Tucked amongst walnut, cherry, and apple orchards and cascading waterfall-fed streams, Imlil Valley is backdropped by milky blue wispy skies. Small clusters of rustic sun-bleached adobe huts cling to the slopes while snow-dusted Mount Toubkal, North Africa’s highest peak, holds court high above a riddle of loose-stone precipitous mule tracks. The Imlil Valley Full Day Excursion will take you to the very heart of the Atlas Mountains where massive layers of rock, formed millions of years ago, lie in crumpled ridges and folds. 
Full Day Tour of Marrakech with private vehicle to the Majorelle Gardens
Step inside this centuries-old trading hub - the first of Morocco's four imperial cities - and the peace and tranquility of the rural landscape abruptly ceases. 

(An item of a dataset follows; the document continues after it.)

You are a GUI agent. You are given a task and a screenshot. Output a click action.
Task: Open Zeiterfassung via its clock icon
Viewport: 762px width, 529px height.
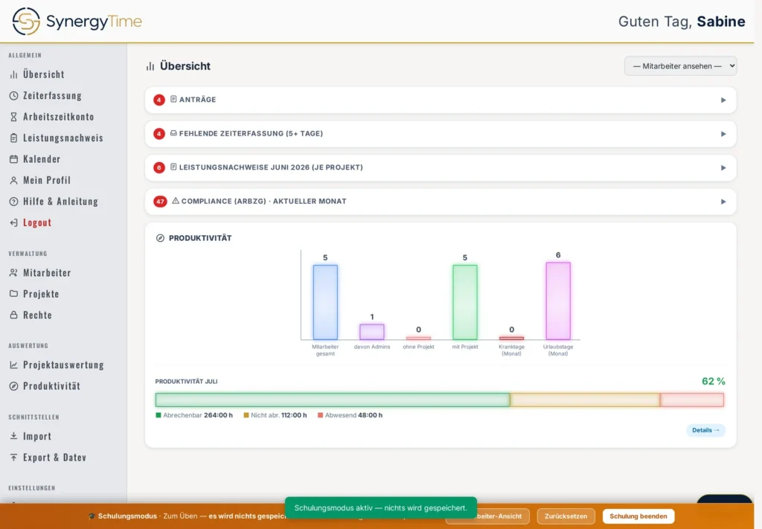click(13, 96)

  • Visit the city’s largest mosque, the highly-decorated Koutoubia Mosque with its 77-metre minaret (253 feet) 
  • See fortune tellers, snake charmers, poets, and storytellers on historic square Jemma el Fna 
  • Discover the cultural importance of Marrakech’s UNESCO World Heritage sites  
  • See the silk-spinners, spice-sellers, rug stalls and basket weaves in the Souks of the Medina
  • Marvel at the  ‘palace of the beautiful’ - the Bahia Palace - a masterpiece of Moroccan architecture
  • Learn about the psyche of the Marrakech people and the cultural norms in a city with a population of 1-million
  • Visit the only surviving remains of the Saadian dynasty (1524-1659), the intricately decorated sepulchres of the Saadian Tombs
  • See the Ben Youssef Medersa, Marrakech’s large madrasa, an Islamic college of religious studies and instruction.
  • Learn about the construction of the ramparts using pisé, a reddish pink clay, which glows spectacularly in the setting sun
  • Relish the enchanting gardens of Jardin Majorelle created by French painter Jacques Majorelle (1886-1962) 
  • Marvel at orchards and ponds of Jardin se l’Aguedal, a sultan’s retreat that stretches south of the Royal Palace
 Marrakech is where Europe, Africa and the Middle East intermingle in an exhilarating riot of noise, smells and colour that defines the character of the great city of the Maghreb. Tightly packed, and bubbling with an irrepressible energy, Marrakech is a rarity in a fastly-homogenized world. Founded a thousand years ago, on the edge of the Sahara Desert, its palaces of pinkish hue are backdropped by the snow-dusted peaks of the High Atlas. Crowds nudge, livestock squawks, vendors holler and food stalls spit and billow as snake charmers pipe sweet music next to stalls selling henna tattoos. Marrakech’s history is living, breathing and intoxicating, with the ancient section of the city designated a UNESCO World Heritage site in 1985. 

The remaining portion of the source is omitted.